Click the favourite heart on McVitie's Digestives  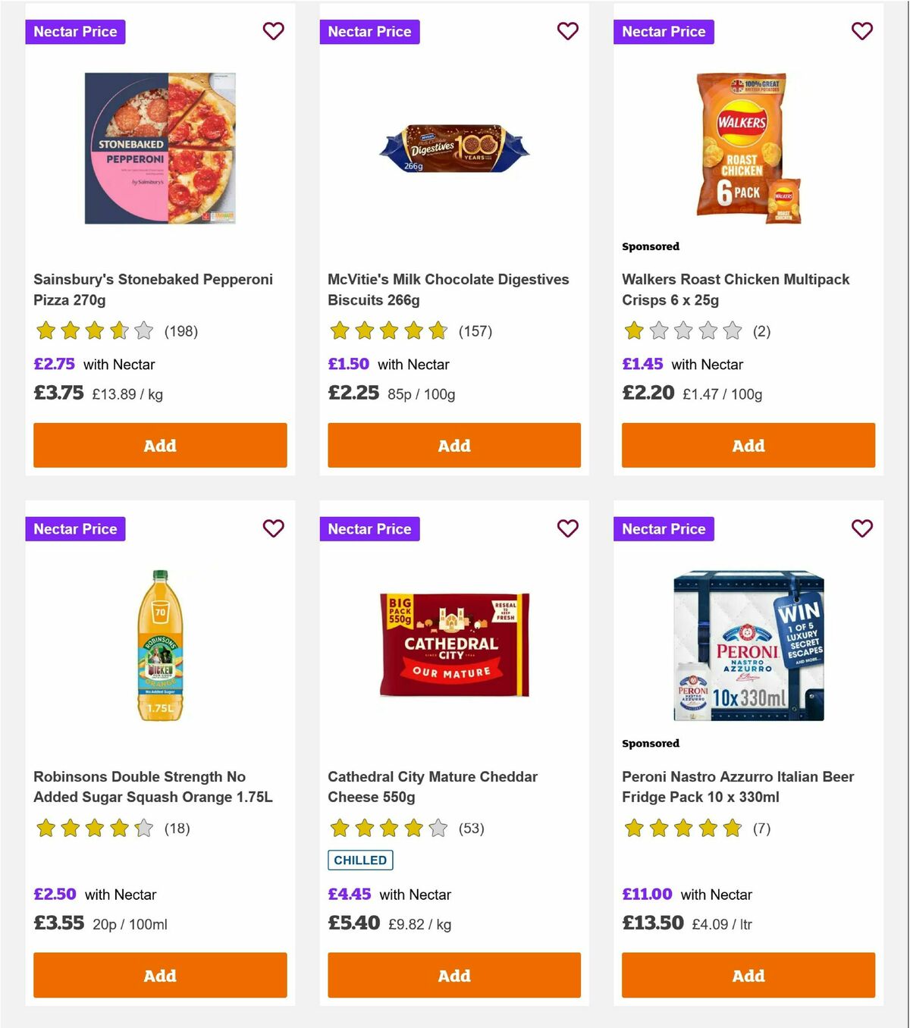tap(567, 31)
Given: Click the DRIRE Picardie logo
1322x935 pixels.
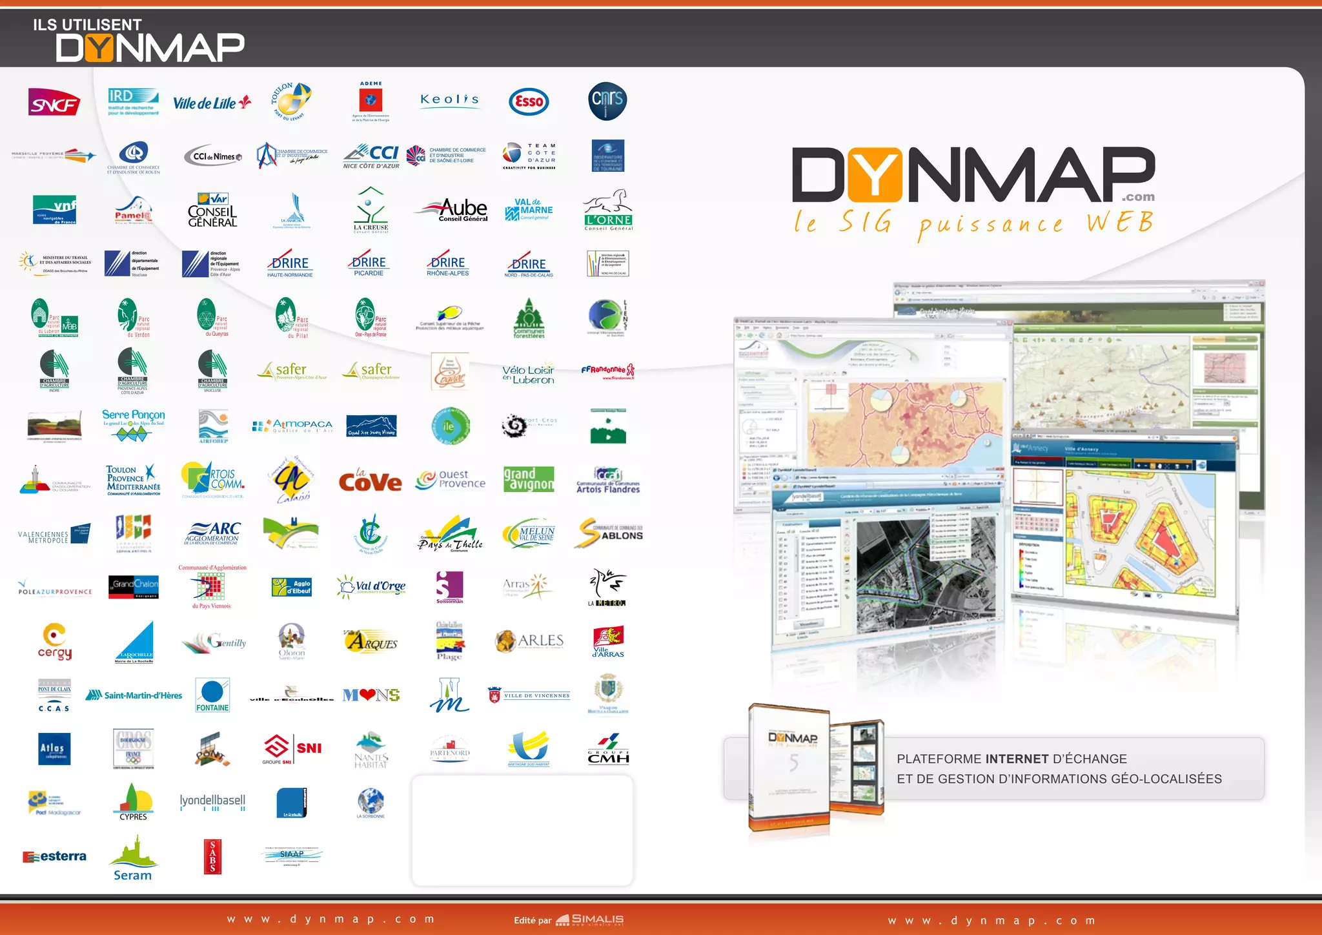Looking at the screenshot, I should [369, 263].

* * *

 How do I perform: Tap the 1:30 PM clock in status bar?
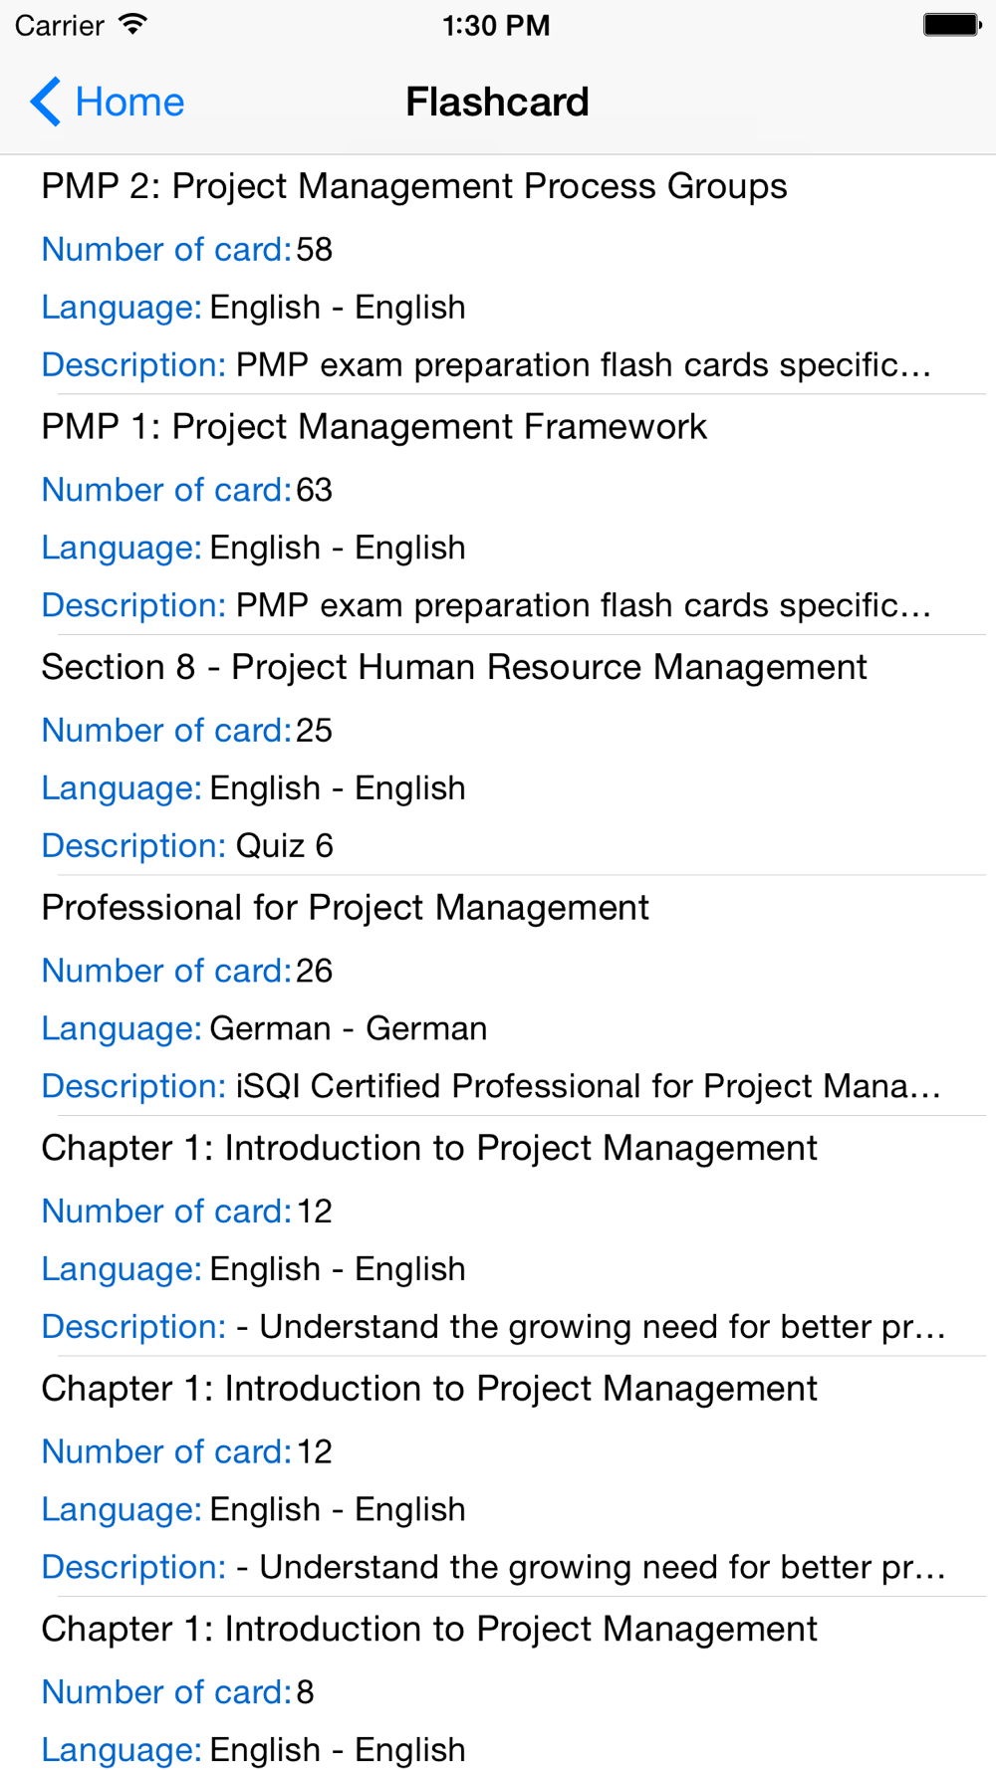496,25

* * *

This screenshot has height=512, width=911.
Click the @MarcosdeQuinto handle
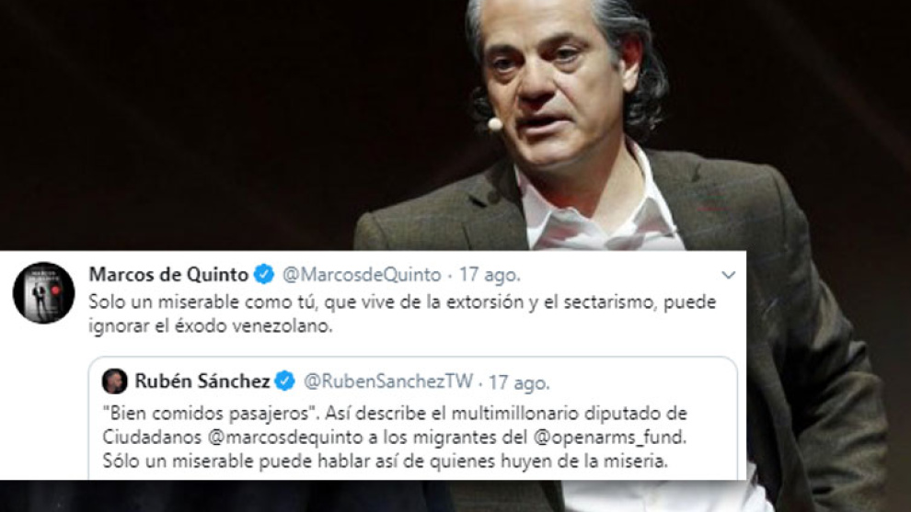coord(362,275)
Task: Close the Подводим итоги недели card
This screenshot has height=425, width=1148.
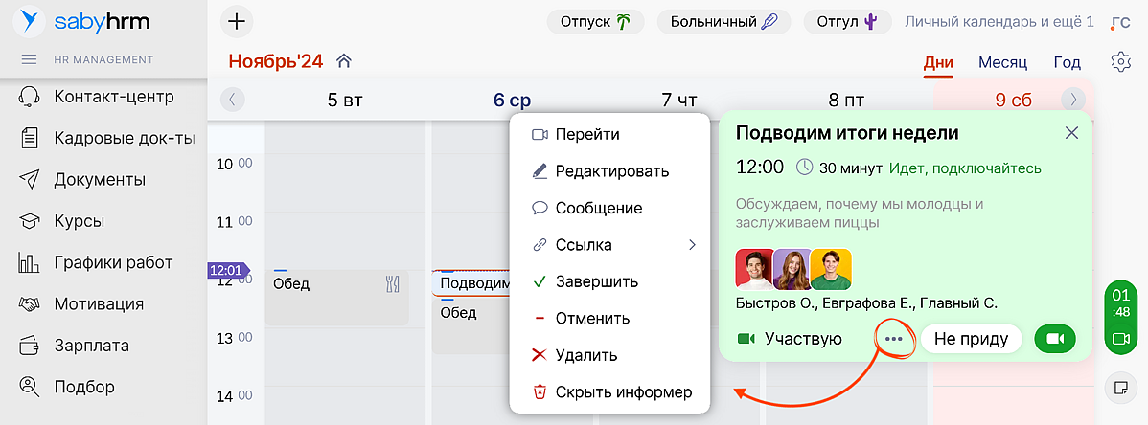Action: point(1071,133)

(PROBLEM DETAILS): Copy the rows starting at the line containing "Task: Close the Подводим итоги недели card" and ending at the line containing "Action: point(1071,133)", both included, word for word, without the pictures.

(EXERCISE SOLUTION):
Task: Close the Подводим итоги недели card
This screenshot has height=425, width=1148.
Action: point(1071,133)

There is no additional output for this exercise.